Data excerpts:
☆ ☆ ☆ ☆ ☆

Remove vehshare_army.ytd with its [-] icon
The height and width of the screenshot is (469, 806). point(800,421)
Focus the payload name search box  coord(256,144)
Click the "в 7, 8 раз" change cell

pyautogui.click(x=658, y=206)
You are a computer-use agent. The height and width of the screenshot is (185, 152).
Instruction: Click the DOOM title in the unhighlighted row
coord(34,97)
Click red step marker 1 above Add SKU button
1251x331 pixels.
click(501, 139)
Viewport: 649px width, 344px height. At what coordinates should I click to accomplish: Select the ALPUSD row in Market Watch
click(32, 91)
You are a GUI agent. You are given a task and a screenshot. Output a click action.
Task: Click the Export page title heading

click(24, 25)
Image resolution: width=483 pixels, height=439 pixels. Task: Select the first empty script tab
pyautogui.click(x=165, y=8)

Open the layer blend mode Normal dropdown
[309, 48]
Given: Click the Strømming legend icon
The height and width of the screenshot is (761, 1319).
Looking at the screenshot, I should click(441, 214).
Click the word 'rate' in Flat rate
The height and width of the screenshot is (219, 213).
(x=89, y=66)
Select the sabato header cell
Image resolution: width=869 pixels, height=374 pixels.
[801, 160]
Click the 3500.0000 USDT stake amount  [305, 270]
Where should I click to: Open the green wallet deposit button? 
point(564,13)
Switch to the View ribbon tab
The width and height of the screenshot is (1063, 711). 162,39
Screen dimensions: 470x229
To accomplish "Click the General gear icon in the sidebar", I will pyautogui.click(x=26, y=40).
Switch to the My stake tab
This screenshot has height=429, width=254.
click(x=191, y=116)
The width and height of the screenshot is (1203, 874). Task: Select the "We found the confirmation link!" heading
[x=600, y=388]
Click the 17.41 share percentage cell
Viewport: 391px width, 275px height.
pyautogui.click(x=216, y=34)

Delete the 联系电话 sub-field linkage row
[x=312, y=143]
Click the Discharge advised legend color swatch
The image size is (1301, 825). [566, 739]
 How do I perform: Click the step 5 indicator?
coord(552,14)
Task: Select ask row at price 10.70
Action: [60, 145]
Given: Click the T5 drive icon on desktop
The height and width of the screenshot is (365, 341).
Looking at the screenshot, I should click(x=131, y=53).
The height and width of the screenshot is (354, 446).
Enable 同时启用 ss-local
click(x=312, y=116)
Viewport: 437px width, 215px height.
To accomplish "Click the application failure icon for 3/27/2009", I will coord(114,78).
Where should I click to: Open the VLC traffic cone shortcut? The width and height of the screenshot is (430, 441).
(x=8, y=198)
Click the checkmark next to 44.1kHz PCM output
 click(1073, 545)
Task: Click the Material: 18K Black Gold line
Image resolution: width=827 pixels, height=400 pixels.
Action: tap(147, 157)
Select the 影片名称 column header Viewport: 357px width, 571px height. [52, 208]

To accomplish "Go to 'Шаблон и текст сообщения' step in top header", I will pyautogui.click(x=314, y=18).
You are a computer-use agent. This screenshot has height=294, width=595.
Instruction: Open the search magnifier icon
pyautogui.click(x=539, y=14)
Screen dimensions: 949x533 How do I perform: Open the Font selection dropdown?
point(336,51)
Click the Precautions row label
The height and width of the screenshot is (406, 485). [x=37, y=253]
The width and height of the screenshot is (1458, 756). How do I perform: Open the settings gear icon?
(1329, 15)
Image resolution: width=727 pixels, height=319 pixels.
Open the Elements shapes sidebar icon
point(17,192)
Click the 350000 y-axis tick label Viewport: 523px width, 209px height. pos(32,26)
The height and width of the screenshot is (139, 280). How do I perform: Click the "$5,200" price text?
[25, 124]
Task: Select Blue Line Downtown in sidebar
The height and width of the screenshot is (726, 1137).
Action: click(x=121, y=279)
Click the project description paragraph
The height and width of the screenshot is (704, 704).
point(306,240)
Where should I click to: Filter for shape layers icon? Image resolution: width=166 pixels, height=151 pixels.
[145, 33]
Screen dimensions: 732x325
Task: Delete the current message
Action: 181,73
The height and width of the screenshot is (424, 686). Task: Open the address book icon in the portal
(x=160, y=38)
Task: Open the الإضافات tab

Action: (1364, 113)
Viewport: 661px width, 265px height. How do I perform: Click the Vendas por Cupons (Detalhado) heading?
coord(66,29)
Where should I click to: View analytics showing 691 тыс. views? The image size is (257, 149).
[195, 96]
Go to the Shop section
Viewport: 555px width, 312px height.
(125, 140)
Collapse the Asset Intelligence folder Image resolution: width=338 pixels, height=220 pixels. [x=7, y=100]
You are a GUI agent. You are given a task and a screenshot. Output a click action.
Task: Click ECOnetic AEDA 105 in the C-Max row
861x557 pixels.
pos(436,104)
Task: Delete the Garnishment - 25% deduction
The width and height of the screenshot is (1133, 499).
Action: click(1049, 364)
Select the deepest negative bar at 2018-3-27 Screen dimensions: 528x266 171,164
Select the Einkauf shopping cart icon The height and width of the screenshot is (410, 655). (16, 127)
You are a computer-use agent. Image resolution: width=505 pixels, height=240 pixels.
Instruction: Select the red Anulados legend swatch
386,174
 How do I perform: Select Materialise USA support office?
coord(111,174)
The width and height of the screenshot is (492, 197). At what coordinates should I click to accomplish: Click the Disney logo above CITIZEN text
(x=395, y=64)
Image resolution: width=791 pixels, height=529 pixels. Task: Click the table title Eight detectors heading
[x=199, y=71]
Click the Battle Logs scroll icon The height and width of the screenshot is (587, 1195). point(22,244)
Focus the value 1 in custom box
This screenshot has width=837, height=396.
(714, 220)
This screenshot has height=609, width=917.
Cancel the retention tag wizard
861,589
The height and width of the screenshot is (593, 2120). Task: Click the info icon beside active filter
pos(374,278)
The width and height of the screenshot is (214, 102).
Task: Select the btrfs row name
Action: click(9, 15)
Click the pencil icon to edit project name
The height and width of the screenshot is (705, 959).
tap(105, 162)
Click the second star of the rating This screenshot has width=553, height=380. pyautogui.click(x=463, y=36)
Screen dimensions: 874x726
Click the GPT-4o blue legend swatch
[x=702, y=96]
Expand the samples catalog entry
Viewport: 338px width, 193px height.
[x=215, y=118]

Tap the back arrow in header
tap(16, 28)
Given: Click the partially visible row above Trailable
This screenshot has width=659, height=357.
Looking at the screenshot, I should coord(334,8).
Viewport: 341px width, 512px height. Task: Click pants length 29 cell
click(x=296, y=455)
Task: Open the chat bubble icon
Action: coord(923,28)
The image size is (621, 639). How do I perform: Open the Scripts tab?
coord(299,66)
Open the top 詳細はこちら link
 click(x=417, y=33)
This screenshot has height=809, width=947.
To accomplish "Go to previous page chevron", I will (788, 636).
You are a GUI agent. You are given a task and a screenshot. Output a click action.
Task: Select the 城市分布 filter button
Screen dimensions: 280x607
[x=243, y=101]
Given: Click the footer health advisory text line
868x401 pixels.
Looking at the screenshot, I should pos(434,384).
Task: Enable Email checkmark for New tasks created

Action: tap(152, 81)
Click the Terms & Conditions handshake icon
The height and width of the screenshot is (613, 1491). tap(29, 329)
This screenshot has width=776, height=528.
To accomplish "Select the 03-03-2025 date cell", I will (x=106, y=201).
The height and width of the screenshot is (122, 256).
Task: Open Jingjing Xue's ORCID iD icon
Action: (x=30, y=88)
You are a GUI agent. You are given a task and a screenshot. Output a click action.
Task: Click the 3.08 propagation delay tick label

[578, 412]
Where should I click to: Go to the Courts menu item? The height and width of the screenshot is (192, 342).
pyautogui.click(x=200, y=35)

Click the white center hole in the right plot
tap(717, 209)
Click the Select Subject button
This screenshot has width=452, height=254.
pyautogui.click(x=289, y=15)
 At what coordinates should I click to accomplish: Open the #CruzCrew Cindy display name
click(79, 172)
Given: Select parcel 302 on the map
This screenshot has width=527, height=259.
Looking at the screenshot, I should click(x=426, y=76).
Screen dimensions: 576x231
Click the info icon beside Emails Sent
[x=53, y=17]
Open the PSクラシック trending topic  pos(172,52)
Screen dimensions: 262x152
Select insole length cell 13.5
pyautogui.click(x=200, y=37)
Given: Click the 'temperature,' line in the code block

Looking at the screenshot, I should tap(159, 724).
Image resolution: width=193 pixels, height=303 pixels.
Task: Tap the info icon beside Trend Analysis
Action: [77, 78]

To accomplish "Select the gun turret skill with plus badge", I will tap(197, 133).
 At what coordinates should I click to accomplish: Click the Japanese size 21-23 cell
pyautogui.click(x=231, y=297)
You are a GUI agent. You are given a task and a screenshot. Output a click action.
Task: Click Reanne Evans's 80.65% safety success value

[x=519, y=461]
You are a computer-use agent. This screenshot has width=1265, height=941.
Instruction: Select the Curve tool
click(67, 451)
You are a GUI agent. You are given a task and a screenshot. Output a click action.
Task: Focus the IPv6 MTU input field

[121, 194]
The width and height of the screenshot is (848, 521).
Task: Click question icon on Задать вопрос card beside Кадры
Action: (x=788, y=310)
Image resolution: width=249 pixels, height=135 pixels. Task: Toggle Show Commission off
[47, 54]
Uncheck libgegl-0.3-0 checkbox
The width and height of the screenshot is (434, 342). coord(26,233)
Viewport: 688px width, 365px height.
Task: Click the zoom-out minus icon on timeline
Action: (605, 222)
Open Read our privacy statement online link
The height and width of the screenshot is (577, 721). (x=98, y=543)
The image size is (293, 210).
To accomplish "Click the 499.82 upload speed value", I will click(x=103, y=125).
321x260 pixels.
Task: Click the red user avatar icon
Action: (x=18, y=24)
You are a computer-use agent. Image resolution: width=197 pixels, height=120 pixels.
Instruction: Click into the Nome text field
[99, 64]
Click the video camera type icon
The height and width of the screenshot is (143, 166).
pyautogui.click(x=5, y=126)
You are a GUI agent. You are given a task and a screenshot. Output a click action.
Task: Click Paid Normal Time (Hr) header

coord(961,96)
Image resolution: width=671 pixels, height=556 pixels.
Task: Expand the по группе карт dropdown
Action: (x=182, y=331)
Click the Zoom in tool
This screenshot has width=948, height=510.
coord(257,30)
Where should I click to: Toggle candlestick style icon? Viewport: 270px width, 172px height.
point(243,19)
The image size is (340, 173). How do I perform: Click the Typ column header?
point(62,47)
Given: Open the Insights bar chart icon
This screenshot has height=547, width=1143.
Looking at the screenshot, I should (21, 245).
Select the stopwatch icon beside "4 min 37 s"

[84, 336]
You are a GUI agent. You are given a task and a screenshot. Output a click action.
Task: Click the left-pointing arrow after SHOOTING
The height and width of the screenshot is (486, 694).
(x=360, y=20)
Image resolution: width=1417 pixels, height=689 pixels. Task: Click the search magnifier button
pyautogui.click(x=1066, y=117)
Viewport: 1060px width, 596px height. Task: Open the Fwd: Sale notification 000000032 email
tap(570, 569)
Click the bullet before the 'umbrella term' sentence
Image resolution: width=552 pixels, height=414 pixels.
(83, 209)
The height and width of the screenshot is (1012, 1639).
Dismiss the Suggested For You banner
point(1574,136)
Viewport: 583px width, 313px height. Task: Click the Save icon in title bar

☆ ☆ ☆ ☆ ☆

= WHAT TO PRODUCE =
From the data, list each line in which the string "computer" appears.

= REPLY =
You are a computer-use agent. The height and width of the screenshot is (185, 152).
You are a computer-use agent. This screenshot has height=294, width=595.
You are a computer-use agent. Image resolution: width=505 pixels, height=240 pixels.
You are a computer-use agent. This screenshot has width=1265, height=941.
You are a computer-use agent. Image resolution: width=197 pixels, height=120 pixels.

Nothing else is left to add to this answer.